[Opening EXTRACTED TEXT section]

Opinion: Educators plan for uncertain future

Help is on its way, but reopening Kansas schools won’t be easy. With the state’s economy in free fall and Kansas COVID-19 cases still on the rise, educators are meeting in school districts across Kansas to plan for reopening schools this fall even though start dates remain uncertain.

Planning help is available from Centers for Disease Control and Prevention guidelines, and federal legislation is ready to provide funds for school health and broadband technology.

Meanwhile, an Oklahoma state representative announced through his weekly report that the state legislature’s budget reduction for the coming year “protected” schools because federal relief funds would fully offset Oklahoma’s 3% K-12 school funding reduction.

Before “creative budgeting” gains a foothold in Kansas, let’s remember that federal relief funds are for costs incurred by the virus and may not cover all those expenses. New routines will likely require additional consumable supplies and equipment for school sanitation. Food service changes and individual health checks such as temperature-taking will continue indefinitely.

The anticipated broadband technology funding cannot provide computers/tablets for each student or ongoing upgrades.

[Closing EXTRACTED TEXT section]
[Opening INFORMATION SHOWN section]

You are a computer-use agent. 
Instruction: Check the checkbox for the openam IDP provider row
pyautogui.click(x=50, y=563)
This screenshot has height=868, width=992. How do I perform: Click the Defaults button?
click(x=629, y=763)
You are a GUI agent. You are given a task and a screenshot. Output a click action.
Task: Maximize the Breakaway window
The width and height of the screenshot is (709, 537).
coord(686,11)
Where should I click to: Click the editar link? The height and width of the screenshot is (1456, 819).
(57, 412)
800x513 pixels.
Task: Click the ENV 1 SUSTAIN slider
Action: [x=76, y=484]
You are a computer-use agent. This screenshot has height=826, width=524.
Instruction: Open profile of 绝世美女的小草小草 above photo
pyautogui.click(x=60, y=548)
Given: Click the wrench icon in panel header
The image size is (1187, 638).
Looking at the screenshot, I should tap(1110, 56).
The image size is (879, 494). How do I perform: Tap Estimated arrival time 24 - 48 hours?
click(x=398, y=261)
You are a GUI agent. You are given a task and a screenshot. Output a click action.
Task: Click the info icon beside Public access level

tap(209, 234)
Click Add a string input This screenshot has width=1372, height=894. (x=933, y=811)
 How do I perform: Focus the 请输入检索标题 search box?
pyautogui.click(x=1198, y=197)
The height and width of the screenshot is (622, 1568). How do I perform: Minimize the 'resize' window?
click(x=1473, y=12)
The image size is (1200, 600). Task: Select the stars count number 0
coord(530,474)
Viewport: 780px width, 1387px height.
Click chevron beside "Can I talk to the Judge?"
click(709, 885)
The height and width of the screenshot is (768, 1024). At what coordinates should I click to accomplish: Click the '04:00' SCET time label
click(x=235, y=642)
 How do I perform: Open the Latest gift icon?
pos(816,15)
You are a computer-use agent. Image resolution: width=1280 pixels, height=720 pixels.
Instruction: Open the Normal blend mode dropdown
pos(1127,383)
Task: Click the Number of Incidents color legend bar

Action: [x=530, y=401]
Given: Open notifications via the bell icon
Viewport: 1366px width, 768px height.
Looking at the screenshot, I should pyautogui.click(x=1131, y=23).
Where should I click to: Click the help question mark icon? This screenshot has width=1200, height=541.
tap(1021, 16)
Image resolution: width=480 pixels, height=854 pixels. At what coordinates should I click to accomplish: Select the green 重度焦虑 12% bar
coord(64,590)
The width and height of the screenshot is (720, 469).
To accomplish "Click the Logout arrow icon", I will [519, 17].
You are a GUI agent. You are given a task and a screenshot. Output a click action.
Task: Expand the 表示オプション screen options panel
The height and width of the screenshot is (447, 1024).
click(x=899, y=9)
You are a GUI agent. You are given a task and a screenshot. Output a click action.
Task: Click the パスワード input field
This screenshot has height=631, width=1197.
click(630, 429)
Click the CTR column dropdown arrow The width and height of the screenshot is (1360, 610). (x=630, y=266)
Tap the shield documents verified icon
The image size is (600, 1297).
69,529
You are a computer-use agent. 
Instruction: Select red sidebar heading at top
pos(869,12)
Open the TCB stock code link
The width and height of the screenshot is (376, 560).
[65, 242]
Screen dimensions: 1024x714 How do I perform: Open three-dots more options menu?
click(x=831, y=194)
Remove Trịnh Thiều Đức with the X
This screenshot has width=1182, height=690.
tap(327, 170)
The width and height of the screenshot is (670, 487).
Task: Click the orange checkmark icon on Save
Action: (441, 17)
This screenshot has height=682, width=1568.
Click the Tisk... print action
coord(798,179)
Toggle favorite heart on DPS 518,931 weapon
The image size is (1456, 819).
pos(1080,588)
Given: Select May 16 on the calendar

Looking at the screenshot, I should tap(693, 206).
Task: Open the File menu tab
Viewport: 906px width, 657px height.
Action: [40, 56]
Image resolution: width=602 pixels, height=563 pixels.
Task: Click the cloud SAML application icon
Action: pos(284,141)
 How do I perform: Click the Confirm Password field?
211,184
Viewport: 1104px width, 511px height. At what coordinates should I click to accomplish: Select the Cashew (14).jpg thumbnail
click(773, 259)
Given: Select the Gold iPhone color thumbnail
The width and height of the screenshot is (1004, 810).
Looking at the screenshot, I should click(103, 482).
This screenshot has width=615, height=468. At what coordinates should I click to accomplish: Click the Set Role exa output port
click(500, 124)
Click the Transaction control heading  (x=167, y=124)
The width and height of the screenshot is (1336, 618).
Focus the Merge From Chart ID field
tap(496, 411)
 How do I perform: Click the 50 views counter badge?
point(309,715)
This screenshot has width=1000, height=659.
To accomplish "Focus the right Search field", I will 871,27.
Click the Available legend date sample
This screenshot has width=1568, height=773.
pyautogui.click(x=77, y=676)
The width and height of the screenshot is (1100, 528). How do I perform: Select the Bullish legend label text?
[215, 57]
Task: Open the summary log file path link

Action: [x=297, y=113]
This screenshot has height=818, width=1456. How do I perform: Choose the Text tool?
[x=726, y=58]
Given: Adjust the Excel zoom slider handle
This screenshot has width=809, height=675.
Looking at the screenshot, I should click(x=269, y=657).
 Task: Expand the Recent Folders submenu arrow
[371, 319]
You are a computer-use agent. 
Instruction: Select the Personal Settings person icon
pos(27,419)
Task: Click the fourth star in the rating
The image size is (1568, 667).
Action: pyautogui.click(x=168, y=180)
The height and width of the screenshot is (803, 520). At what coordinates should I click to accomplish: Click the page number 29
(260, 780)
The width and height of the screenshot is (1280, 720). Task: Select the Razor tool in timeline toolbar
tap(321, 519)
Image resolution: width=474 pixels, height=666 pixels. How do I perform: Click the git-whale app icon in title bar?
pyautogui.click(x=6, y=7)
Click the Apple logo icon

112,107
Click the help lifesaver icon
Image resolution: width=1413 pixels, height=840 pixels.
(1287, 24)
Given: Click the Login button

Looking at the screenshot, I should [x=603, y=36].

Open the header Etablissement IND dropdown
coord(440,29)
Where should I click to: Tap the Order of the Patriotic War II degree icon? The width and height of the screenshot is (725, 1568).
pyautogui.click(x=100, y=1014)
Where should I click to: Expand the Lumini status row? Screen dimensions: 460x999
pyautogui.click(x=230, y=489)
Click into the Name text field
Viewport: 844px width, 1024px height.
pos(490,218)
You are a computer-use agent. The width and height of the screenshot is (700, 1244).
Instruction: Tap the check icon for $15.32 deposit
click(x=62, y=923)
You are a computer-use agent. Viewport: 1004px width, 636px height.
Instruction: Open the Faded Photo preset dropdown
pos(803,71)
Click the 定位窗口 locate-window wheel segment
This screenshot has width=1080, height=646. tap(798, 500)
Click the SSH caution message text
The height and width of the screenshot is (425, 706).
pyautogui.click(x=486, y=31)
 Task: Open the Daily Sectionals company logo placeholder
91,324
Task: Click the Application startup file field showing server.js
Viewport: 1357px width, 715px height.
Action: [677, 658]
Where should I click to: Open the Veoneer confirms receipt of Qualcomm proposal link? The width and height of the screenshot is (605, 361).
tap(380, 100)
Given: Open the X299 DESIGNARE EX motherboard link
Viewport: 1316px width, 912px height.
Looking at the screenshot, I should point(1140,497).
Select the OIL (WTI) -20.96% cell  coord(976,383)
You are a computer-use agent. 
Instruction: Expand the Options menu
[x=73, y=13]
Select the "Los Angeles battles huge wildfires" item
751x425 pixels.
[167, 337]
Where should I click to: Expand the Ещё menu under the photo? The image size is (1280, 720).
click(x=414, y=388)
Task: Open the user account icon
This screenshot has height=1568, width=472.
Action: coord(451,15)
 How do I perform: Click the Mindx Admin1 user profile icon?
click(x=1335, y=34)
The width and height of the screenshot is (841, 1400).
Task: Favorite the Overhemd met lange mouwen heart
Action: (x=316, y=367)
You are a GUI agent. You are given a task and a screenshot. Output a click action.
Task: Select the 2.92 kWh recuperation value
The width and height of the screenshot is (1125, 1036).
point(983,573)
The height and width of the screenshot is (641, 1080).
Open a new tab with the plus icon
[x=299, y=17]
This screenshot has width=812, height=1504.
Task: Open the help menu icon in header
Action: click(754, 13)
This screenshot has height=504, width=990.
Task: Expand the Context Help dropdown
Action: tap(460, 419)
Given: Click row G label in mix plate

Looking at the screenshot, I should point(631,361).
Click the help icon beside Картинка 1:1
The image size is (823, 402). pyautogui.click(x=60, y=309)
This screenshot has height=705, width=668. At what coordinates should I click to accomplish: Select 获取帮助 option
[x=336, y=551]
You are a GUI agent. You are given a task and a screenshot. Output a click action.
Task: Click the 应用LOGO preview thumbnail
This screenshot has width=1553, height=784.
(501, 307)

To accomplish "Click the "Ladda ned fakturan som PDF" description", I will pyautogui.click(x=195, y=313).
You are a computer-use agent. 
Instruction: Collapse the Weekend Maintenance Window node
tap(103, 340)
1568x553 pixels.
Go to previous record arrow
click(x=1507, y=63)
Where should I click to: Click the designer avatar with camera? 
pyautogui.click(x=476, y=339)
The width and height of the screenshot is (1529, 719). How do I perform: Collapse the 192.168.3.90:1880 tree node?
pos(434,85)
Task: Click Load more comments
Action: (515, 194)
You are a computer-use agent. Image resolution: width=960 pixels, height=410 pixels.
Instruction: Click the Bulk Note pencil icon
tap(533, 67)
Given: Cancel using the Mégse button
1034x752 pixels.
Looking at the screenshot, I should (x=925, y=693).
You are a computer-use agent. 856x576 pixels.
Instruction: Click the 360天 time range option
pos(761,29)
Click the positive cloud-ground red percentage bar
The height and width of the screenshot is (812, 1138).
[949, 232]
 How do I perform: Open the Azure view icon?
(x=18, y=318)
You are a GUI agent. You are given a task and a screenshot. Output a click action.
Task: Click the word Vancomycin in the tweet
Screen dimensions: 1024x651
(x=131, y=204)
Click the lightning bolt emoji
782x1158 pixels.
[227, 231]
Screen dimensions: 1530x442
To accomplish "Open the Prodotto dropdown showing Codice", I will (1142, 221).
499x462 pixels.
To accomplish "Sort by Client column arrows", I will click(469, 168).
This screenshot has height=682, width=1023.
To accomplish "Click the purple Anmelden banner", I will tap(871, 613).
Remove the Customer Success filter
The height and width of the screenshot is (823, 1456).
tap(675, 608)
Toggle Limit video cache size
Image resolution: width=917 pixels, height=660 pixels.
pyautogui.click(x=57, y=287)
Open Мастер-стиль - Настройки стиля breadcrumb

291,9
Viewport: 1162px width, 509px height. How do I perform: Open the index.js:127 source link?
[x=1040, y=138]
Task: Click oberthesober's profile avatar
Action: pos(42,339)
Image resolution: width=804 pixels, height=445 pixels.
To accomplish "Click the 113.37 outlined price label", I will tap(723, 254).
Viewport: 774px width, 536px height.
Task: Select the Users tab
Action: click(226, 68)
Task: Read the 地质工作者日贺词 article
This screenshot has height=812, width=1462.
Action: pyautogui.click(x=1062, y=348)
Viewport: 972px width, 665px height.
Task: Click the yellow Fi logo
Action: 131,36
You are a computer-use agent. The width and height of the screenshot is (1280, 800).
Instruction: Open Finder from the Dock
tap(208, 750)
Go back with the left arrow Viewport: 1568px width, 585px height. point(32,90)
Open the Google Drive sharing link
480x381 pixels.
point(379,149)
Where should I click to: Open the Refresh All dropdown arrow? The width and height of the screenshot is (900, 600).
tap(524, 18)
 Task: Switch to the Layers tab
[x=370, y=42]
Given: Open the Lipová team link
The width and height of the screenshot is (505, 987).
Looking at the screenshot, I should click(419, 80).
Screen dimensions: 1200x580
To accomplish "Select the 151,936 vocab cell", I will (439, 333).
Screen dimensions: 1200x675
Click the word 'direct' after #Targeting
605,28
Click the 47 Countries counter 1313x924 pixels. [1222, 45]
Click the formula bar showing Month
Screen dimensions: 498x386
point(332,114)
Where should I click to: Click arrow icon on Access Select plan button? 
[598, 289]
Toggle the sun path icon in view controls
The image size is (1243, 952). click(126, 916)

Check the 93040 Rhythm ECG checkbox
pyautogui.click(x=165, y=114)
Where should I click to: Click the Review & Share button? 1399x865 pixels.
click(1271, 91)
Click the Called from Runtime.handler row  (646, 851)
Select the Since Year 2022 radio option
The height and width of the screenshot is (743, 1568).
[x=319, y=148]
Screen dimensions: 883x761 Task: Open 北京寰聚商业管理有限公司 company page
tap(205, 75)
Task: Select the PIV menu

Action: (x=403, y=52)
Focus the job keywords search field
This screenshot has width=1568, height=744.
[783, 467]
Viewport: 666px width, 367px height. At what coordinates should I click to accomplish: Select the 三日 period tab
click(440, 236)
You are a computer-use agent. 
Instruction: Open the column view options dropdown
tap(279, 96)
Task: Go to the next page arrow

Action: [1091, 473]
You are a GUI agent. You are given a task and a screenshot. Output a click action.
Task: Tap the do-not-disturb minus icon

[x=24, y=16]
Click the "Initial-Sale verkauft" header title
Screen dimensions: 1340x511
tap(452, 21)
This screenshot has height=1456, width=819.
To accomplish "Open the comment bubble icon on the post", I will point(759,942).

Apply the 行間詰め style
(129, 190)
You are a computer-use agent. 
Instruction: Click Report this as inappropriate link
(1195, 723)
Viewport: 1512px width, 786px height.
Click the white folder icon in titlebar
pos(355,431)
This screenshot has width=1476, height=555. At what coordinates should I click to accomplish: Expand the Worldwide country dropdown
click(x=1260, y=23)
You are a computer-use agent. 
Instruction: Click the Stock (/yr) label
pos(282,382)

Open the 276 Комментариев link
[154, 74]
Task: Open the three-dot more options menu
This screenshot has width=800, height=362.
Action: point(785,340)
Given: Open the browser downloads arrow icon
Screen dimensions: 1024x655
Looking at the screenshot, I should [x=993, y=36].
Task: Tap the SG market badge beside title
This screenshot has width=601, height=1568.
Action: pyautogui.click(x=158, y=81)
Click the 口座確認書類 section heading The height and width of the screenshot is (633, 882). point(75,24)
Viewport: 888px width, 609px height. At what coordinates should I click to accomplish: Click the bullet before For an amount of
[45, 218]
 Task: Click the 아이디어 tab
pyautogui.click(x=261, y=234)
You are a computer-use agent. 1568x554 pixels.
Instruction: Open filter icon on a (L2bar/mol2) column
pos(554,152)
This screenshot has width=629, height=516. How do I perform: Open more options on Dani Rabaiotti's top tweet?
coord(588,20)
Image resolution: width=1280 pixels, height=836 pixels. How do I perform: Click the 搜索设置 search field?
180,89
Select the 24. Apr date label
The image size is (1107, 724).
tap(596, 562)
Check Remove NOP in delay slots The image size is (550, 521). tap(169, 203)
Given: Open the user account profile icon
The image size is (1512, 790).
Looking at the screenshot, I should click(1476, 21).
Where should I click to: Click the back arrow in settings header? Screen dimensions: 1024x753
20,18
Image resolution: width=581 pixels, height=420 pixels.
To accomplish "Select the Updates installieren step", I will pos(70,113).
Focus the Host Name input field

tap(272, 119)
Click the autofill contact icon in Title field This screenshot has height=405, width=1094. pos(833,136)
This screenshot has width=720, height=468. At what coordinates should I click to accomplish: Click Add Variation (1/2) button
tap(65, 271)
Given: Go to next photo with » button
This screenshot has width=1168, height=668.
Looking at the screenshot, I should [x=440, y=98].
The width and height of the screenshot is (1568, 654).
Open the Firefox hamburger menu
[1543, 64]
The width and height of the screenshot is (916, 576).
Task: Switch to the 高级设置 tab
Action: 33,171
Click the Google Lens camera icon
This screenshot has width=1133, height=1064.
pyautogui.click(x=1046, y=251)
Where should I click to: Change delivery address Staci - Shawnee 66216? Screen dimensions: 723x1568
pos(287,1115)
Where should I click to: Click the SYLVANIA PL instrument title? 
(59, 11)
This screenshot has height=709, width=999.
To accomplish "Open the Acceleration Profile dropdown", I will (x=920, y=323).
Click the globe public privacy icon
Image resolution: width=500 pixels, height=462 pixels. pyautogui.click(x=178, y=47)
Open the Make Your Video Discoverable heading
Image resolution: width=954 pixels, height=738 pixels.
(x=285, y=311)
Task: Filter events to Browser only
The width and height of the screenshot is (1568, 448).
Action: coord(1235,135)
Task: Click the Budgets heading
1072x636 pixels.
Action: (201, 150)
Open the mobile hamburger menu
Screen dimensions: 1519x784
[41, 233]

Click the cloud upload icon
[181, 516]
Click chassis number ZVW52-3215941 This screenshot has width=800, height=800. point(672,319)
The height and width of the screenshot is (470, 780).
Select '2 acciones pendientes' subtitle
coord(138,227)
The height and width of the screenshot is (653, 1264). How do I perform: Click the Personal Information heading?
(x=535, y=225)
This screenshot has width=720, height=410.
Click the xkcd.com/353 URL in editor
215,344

[Closing INFORMATION SHOWN section]

- EXERCISES -
**1)** In the opinion piece on reopening schools, reproduce the passage from "Opinion: Educators plan" to "dates remain uncertain.", swapping "Kansas" for "Missouri".
**2)** How large was Oklahoma's K-12 school funding reduction, according to the opinion piece on reopening schools?

- SOLUTIONS TO THE TASKS -
**1)**
Opinion: Educators plan for uncertain future

Help is on its way, but reopening Missouri schools won’t be easy. With the state’s economy in free fall and Missouri COVID-19 cases still on the rise, educators are meeting in school districts across Missouri to plan for reopening schools this fall even though start dates remain uncertain.

**2)** 3%